First of all, there must have been a progressive weakening and dilution of the Egyptian-speaking part of the population. It gradually became a highly multilingual society. Egypt, after all, underwent many invasions in its last five hundred years of independent existence, at the hands of Assyrians, Persians, Greeks and Romans. In the Hellenistic period (332-30 BC) there was also a major influx of Jews, whose major lingua franca was Greek. None of these brought a language that was to achieve full vernacular status in Egypt. But as we have seen, the Aramaic associated with the Assyrians and the Persians did spread within Egyptian society beyond the official sphere, and each of these succeeding powers brought in and fostered new communities that would have spoken something other than Egyptian.

Nevertheless, when Arabs in the first flush of Islam took possession of the country in the mid-seventh century AD, Egyptian was still the principal language spoken in its streets and fields.

The Arabs were not the first force of nomads to penetrate Egypt: the Libyans, and perhaps the Hyksos, had achieved this long before in the second millennium, and there may have been many other smaller incursions over the three poorly documented Intermediate Periods of Egyptian history. The Arabs were not the first power to use a foreign language for purposes of government: all of the Persians, Greeks and Romans had done this. The Arabs were not the first substantial power with a centre abroad to take possession of Egypt, and rule it as a colony: this had been done before for two centuries by the Persians, and for seven centuries by the Romans. The Arabs were not even the first to introduce a new religion: this had been successfully attempted by the Christians in the Roman period.

Why, then, was Arabic the first language successfully to replace Egyptian in its home country? The answer must lie in the combination of all these circumstances. Egyptian’s strengths were subverted one by one.
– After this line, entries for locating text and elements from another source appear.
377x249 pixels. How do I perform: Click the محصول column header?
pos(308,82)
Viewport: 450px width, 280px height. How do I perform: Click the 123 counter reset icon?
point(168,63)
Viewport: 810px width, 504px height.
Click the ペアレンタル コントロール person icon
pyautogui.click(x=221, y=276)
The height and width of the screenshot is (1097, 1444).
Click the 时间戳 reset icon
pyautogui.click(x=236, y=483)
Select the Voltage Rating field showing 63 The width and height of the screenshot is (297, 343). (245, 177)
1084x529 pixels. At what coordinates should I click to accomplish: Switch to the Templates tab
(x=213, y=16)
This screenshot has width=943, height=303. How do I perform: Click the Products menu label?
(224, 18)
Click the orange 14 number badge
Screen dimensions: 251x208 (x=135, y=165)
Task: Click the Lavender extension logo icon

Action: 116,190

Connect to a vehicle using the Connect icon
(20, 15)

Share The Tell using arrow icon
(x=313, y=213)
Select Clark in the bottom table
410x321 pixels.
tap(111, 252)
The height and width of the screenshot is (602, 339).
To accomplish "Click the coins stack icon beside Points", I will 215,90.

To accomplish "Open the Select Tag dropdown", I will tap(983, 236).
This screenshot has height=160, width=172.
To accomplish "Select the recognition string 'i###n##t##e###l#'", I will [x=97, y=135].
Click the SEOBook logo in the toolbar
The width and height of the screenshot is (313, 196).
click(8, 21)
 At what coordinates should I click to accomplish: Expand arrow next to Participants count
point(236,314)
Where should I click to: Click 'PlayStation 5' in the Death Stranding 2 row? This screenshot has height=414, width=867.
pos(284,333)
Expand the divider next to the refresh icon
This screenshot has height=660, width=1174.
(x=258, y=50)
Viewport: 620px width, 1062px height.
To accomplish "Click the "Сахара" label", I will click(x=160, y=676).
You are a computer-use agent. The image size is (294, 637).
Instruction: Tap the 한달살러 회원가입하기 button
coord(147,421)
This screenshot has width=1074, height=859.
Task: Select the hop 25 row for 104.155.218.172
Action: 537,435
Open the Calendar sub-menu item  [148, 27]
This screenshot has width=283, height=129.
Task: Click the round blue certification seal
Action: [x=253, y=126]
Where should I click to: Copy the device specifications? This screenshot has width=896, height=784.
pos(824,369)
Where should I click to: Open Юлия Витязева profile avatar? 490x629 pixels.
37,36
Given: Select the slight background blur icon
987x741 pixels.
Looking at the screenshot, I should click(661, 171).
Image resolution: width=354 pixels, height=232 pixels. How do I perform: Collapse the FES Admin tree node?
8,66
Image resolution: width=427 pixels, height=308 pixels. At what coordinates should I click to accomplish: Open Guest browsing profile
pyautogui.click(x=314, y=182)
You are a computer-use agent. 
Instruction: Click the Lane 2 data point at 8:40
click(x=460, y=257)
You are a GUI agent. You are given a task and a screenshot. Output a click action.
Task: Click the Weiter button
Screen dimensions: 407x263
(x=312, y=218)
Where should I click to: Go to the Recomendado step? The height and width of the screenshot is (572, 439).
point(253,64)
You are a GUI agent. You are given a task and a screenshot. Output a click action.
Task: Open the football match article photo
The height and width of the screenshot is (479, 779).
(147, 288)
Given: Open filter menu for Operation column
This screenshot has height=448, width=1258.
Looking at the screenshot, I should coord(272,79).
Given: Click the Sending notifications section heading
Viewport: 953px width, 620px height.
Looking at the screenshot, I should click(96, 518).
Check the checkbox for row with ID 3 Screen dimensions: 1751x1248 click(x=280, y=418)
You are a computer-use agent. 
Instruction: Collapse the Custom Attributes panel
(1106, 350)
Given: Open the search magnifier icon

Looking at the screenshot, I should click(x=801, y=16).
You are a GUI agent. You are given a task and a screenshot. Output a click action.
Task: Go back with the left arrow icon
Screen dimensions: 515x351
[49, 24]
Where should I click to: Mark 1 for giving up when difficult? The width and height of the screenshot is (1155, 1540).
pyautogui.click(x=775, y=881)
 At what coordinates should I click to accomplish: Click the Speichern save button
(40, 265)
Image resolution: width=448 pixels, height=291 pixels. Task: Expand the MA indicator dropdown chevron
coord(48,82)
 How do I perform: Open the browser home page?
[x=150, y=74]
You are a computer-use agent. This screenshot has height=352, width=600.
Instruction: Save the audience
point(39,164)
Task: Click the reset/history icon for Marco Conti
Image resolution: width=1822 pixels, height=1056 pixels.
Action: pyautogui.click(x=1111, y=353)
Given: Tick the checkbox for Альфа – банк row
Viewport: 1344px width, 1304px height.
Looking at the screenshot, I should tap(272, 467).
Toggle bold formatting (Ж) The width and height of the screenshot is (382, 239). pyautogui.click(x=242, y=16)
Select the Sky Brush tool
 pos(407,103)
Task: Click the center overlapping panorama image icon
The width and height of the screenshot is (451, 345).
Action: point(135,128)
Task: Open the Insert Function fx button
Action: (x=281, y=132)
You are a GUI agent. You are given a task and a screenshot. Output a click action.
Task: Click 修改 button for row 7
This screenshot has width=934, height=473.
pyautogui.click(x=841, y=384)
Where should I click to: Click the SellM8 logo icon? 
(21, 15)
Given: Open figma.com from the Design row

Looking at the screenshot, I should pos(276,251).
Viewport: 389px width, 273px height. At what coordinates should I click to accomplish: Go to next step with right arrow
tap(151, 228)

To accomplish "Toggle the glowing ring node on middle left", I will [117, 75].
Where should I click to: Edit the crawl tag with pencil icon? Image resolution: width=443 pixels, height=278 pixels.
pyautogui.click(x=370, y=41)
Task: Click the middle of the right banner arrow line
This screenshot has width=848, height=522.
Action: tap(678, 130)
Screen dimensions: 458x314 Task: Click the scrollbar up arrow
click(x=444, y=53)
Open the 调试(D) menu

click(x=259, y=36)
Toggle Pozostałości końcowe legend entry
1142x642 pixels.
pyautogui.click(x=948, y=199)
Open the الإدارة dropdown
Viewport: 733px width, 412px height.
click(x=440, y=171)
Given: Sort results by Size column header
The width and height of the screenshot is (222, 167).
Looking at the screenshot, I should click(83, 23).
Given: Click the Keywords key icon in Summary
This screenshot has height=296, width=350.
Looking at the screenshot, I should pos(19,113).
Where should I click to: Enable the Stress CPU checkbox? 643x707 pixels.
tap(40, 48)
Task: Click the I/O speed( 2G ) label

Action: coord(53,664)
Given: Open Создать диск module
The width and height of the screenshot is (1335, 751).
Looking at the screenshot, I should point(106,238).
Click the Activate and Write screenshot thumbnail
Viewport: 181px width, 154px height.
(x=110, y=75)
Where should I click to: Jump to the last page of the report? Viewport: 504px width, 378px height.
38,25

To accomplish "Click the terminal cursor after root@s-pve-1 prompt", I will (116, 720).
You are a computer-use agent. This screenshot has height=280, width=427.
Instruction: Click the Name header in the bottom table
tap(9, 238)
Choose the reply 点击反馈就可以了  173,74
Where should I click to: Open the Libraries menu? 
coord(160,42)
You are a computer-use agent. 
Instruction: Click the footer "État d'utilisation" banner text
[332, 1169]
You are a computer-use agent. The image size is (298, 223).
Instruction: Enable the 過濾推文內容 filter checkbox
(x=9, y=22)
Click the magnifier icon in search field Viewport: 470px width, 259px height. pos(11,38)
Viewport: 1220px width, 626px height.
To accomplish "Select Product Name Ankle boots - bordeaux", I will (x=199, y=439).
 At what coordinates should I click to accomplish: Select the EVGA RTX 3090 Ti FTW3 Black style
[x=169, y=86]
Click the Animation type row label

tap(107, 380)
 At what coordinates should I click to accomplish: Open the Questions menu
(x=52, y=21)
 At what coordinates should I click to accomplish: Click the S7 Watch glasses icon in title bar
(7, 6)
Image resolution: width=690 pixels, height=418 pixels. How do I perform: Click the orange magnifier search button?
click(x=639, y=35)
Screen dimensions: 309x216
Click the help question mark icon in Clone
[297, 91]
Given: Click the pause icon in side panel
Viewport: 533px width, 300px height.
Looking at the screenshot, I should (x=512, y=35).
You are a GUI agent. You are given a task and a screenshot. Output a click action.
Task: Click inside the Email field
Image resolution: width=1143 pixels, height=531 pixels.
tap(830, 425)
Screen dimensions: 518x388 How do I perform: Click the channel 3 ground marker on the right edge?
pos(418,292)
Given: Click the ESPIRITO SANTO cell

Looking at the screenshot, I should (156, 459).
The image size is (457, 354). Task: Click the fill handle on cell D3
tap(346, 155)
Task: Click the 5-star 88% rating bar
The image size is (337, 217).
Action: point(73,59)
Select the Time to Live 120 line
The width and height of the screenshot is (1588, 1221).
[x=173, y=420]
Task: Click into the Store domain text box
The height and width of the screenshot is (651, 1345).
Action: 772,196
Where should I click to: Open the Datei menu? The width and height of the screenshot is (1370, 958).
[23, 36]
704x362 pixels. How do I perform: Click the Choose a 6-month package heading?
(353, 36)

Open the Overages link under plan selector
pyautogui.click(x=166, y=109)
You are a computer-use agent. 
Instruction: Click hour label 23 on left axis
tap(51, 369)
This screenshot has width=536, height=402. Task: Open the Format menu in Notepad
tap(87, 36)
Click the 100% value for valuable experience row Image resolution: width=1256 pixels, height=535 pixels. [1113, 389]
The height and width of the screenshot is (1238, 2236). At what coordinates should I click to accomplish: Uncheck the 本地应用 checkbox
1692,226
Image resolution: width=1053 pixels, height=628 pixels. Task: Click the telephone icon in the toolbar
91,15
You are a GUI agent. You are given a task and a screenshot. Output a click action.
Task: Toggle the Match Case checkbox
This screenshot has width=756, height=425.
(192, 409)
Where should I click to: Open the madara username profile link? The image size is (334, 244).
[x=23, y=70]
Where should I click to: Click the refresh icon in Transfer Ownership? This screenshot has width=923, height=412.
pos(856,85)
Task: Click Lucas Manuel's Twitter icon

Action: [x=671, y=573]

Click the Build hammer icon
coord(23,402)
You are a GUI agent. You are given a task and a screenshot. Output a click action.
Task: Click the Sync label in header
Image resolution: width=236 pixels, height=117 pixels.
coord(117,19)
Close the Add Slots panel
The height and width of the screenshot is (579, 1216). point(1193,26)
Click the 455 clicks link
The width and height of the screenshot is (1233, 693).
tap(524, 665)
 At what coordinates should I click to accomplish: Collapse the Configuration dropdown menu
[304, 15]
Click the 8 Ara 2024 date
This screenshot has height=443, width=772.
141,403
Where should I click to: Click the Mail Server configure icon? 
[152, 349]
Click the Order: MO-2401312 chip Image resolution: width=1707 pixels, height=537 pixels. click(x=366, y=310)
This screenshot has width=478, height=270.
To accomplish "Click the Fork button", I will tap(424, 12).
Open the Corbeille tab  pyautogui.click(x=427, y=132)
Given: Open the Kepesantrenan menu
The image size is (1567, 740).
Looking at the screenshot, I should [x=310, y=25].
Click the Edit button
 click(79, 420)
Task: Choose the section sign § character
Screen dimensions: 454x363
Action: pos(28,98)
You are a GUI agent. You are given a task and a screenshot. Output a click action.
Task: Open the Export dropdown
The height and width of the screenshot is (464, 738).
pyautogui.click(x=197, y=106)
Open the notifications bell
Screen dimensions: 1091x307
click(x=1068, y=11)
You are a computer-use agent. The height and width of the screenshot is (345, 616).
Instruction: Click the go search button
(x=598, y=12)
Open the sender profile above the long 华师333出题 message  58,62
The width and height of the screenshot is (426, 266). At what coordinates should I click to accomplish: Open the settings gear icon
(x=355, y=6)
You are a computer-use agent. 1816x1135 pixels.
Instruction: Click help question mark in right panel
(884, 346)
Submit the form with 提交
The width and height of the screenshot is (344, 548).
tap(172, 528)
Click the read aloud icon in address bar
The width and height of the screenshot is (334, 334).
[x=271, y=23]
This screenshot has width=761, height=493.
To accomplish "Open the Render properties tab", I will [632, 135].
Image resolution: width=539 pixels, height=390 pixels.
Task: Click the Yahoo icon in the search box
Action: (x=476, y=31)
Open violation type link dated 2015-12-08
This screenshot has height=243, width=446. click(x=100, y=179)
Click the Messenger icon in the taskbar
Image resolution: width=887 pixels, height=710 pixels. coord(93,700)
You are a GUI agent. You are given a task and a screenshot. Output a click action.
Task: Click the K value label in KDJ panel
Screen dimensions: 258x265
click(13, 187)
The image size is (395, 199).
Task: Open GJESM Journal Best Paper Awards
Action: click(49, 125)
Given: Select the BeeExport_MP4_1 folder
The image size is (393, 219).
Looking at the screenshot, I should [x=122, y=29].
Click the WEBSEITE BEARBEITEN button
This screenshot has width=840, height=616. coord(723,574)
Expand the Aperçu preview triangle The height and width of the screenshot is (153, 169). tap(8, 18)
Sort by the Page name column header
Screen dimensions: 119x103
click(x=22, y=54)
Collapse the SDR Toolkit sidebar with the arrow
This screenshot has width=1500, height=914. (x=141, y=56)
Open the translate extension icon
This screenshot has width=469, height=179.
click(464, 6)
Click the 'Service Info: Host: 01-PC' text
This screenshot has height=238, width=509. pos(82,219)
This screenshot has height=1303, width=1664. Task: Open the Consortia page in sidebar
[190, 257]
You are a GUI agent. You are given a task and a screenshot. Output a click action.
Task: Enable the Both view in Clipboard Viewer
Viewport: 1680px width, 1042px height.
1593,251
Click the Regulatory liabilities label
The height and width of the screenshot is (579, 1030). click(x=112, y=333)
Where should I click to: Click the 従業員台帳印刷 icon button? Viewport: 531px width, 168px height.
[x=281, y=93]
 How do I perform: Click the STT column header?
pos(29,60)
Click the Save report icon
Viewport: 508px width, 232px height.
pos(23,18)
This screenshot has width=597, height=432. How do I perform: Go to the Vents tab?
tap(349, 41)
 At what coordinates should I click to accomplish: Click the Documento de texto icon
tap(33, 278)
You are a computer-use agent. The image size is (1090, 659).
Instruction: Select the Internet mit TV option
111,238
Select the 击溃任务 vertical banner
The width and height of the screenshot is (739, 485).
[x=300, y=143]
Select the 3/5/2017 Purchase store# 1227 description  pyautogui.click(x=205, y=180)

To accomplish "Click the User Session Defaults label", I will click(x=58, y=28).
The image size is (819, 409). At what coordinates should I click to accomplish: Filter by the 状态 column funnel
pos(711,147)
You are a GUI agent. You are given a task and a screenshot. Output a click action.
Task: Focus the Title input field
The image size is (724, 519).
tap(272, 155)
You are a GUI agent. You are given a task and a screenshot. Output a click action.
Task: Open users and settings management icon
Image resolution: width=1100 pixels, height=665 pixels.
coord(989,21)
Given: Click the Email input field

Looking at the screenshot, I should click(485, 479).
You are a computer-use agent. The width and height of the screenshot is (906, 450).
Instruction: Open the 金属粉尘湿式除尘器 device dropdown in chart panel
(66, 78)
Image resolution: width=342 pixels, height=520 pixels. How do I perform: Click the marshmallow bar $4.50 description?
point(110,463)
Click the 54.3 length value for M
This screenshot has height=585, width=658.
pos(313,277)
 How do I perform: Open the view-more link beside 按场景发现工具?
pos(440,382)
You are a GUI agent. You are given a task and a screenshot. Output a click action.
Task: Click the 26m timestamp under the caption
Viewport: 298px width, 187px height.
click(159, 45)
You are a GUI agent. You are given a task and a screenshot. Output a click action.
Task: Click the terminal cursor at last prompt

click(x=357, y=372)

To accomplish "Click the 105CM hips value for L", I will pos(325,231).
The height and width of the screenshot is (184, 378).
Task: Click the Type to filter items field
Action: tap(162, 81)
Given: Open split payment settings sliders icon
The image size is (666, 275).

First the Assyrian and Babylonian wars in Palestine created a large Aramaic-speaking émigré community in the Delta area. This would have been the end of Egyptian’s language monopoly in the country, not very significant in itself. But then the country was penetrated by numerous business-minded Greeks, brought in by the Saite dynasty to buttress an alliance against Near Eastern powers, and granted their own, Greek-speaking, entrepôt in Naucratis in the Delta. Egypt was now very much a multilingual society, with foreigners’ languages more and more associated with higher prestige. The Persian conquest, and a succession of foreign rulers from Persia and then (after Alexander) Greece, meant that now higher-level administration began to be conducted in a language foreign to Egypt: in Aramaic for two hundred years, and then in Greek for a millennium.